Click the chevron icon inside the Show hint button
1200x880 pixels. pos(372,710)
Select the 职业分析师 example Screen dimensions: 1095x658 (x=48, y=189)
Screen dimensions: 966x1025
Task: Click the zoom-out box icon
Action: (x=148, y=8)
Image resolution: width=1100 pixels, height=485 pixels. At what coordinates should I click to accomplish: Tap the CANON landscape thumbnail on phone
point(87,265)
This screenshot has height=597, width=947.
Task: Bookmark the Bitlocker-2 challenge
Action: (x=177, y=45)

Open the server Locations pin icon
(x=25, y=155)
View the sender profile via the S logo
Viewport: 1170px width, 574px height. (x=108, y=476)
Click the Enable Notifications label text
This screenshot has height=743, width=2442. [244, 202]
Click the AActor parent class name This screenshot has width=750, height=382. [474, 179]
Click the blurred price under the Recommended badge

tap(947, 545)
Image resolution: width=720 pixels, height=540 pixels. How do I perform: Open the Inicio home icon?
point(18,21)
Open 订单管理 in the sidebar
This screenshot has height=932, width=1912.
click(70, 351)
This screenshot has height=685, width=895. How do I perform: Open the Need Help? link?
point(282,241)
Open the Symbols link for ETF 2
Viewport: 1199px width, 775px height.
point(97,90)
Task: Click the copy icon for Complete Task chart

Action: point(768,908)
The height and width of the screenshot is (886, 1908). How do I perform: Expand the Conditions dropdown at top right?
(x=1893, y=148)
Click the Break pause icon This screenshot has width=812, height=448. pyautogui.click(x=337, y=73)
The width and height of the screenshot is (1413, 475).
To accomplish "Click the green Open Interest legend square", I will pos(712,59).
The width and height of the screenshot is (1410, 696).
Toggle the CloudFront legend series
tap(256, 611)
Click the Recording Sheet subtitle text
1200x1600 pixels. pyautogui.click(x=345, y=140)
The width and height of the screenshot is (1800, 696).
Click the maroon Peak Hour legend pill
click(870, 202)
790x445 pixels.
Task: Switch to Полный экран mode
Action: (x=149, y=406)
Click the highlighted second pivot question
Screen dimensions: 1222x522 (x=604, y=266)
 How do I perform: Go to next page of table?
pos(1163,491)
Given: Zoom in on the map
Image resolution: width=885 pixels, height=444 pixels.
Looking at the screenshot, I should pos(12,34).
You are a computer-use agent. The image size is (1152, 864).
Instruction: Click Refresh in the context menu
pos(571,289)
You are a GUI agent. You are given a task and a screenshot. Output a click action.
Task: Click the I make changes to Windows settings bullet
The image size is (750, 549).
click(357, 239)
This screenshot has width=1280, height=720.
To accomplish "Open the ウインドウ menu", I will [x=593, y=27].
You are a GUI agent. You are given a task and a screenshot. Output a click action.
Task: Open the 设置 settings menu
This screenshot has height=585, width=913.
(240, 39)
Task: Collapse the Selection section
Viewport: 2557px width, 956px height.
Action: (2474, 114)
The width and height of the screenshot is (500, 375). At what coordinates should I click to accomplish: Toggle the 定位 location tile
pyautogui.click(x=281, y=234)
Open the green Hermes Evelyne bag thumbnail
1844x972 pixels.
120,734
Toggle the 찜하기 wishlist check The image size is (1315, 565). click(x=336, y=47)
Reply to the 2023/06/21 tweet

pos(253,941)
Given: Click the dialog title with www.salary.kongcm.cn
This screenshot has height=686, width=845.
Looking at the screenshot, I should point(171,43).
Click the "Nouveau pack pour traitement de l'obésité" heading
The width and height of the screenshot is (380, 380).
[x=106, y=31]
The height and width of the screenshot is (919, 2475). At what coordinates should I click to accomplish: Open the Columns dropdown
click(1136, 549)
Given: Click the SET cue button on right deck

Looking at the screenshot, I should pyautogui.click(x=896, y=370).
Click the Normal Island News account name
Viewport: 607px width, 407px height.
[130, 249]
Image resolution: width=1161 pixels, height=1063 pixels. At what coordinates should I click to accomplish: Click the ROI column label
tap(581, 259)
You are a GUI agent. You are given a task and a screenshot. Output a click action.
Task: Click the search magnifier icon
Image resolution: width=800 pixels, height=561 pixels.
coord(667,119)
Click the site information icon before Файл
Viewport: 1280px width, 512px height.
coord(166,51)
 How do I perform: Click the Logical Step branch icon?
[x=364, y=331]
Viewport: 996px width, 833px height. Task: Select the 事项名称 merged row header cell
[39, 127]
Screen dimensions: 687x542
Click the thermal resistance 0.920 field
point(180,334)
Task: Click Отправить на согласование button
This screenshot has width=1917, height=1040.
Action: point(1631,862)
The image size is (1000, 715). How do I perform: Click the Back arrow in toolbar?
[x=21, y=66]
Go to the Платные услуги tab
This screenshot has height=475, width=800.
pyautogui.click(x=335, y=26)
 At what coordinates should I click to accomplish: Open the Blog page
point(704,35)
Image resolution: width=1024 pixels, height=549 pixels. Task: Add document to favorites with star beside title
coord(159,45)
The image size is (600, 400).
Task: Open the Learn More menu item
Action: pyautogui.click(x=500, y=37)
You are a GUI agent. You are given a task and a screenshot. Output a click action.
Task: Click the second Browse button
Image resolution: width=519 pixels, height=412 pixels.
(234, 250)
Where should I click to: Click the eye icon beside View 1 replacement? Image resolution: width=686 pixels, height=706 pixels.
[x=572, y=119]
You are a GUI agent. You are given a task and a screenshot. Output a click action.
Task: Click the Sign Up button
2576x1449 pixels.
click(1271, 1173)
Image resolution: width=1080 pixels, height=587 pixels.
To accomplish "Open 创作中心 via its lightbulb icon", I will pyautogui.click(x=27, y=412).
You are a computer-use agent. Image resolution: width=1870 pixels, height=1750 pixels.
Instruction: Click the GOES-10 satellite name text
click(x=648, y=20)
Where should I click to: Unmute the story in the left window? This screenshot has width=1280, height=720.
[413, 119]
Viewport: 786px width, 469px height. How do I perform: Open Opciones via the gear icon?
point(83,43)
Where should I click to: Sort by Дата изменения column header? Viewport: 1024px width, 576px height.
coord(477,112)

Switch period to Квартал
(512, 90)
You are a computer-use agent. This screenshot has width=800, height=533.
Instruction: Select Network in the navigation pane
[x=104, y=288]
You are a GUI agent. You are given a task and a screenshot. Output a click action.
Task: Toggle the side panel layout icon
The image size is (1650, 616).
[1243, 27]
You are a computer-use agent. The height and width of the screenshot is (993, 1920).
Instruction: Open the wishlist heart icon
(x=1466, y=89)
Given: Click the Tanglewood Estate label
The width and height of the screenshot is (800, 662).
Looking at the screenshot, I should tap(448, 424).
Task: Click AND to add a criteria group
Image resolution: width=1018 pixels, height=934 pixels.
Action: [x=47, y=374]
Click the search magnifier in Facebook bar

Required action. After reading the data above, print it all again exactly.

Written solution.
Click the chevron icon inside the Show hint button
1200x880 pixels. pos(372,710)
Select the 职业分析师 example Screen dimensions: 1095x658 (x=48, y=189)
Screen dimensions: 966x1025
Task: Click the zoom-out box icon
Action: (x=148, y=8)
Image resolution: width=1100 pixels, height=485 pixels. At what coordinates should I click to accomplish: Tap the CANON landscape thumbnail on phone
point(87,265)
This screenshot has height=597, width=947.
Task: Bookmark the Bitlocker-2 challenge
Action: (x=177, y=45)

Open the server Locations pin icon
(x=25, y=155)
View the sender profile via the S logo
Viewport: 1170px width, 574px height. (x=108, y=476)
Click the Enable Notifications label text
This screenshot has height=743, width=2442. [244, 202]
Click the AActor parent class name This screenshot has width=750, height=382. [474, 179]
Click the blurred price under the Recommended badge

tap(947, 545)
Image resolution: width=720 pixels, height=540 pixels. How do I perform: Open the Inicio home icon?
point(18,21)
Open 订单管理 in the sidebar
This screenshot has height=932, width=1912.
click(70, 351)
This screenshot has height=685, width=895. How do I perform: Open the Need Help? link?
point(282,241)
Open the Symbols link for ETF 2
Viewport: 1199px width, 775px height.
point(97,90)
Task: Click the copy icon for Complete Task chart

Action: point(768,908)
The height and width of the screenshot is (886, 1908). How do I perform: Expand the Conditions dropdown at top right?
(x=1893, y=148)
Click the Break pause icon This screenshot has width=812, height=448. pyautogui.click(x=337, y=73)
The width and height of the screenshot is (1413, 475).
To accomplish "Click the green Open Interest legend square", I will pos(712,59).
The width and height of the screenshot is (1410, 696).
Toggle the CloudFront legend series
tap(256, 611)
Click the Recording Sheet subtitle text
1200x1600 pixels. pyautogui.click(x=345, y=140)
The width and height of the screenshot is (1800, 696).
Click the maroon Peak Hour legend pill
click(870, 202)
790x445 pixels.
Task: Switch to Полный экран mode
Action: (x=149, y=406)
Click the highlighted second pivot question
Screen dimensions: 1222x522 (x=604, y=266)
 How do I perform: Go to next page of table?
pos(1163,491)
Given: Zoom in on the map
Image resolution: width=885 pixels, height=444 pixels.
Looking at the screenshot, I should pos(12,34).
You are a computer-use agent. The image size is (1152, 864).
Instruction: Click Refresh in the context menu
pos(571,289)
You are a GUI agent. You are given a task and a screenshot. Output a click action.
Task: Click the I make changes to Windows settings bullet
The image size is (750, 549).
click(357, 239)
This screenshot has width=1280, height=720.
To accomplish "Open the ウインドウ menu", I will [x=593, y=27].
You are a GUI agent. You are given a task and a screenshot. Output a click action.
Task: Open the 设置 settings menu
This screenshot has height=585, width=913.
(240, 39)
Task: Collapse the Selection section
Viewport: 2557px width, 956px height.
Action: (2474, 114)
The width and height of the screenshot is (500, 375). At what coordinates should I click to accomplish: Toggle the 定位 location tile
pyautogui.click(x=281, y=234)
Open the green Hermes Evelyne bag thumbnail
1844x972 pixels.
120,734
Toggle the 찜하기 wishlist check The image size is (1315, 565). click(x=336, y=47)
Reply to the 2023/06/21 tweet

pos(253,941)
Given: Click the dialog title with www.salary.kongcm.cn
This screenshot has height=686, width=845.
Looking at the screenshot, I should point(171,43).
Click the "Nouveau pack pour traitement de l'obésité" heading
The width and height of the screenshot is (380, 380).
[x=106, y=31]
The height and width of the screenshot is (919, 2475). At what coordinates should I click to accomplish: Open the Columns dropdown
click(1136, 549)
Given: Click the SET cue button on right deck

Looking at the screenshot, I should pyautogui.click(x=896, y=370).
Click the Normal Island News account name
Viewport: 607px width, 407px height.
[130, 249]
Image resolution: width=1161 pixels, height=1063 pixels. At what coordinates should I click to accomplish: Click the ROI column label
tap(581, 259)
You are a GUI agent. You are given a task and a screenshot. Output a click action.
Task: Click the search magnifier icon
Image resolution: width=800 pixels, height=561 pixels.
coord(667,119)
Click the site information icon before Файл
Viewport: 1280px width, 512px height.
coord(166,51)
 How do I perform: Click the Logical Step branch icon?
[x=364, y=331]
Viewport: 996px width, 833px height. Task: Select the 事项名称 merged row header cell
[39, 127]
Screen dimensions: 687x542
Click the thermal resistance 0.920 field
point(180,334)
Task: Click Отправить на согласование button
This screenshot has width=1917, height=1040.
Action: point(1631,862)
The image size is (1000, 715). How do I perform: Click the Back arrow in toolbar?
[x=21, y=66]
Go to the Платные услуги tab
This screenshot has height=475, width=800.
pyautogui.click(x=335, y=26)
 At what coordinates should I click to accomplish: Open the Blog page
point(704,35)
Image resolution: width=1024 pixels, height=549 pixels. Task: Add document to favorites with star beside title
coord(159,45)
The image size is (600, 400).
Task: Open the Learn More menu item
Action: pyautogui.click(x=500, y=37)
You are a GUI agent. You are given a task and a screenshot. Output a click action.
Task: Click the second Browse button
Image resolution: width=519 pixels, height=412 pixels.
(234, 250)
Where should I click to: Click the eye icon beside View 1 replacement? Image resolution: width=686 pixels, height=706 pixels.
[x=572, y=119]
You are a GUI agent. You are given a task and a screenshot. Output a click action.
Task: Click the Sign Up button
2576x1449 pixels.
click(1271, 1173)
Image resolution: width=1080 pixels, height=587 pixels.
To accomplish "Open 创作中心 via its lightbulb icon", I will pyautogui.click(x=27, y=412).
You are a computer-use agent. Image resolution: width=1870 pixels, height=1750 pixels.
Instruction: Click the GOES-10 satellite name text
click(x=648, y=20)
Where should I click to: Unmute the story in the left window? This screenshot has width=1280, height=720.
[413, 119]
Viewport: 786px width, 469px height. How do I perform: Open Opciones via the gear icon?
point(83,43)
Where should I click to: Sort by Дата изменения column header? Viewport: 1024px width, 576px height.
coord(477,112)

Switch period to Квартал
(512, 90)
You are a computer-use agent. This screenshot has width=800, height=533.
Instruction: Select Network in the navigation pane
[x=104, y=288]
You are a GUI agent. You are given a task and a screenshot. Output a click action.
Task: Toggle the side panel layout icon
The image size is (1650, 616).
[1243, 27]
You are a computer-use agent. The height and width of the screenshot is (993, 1920).
Instruction: Open the wishlist heart icon
(x=1466, y=89)
Given: Click the Tanglewood Estate label
The width and height of the screenshot is (800, 662).
Looking at the screenshot, I should tap(448, 424).
Task: Click AND to add a criteria group
Image resolution: width=1018 pixels, height=934 pixels.
Action: [x=47, y=374]
Click the search magnifier in Facebook bar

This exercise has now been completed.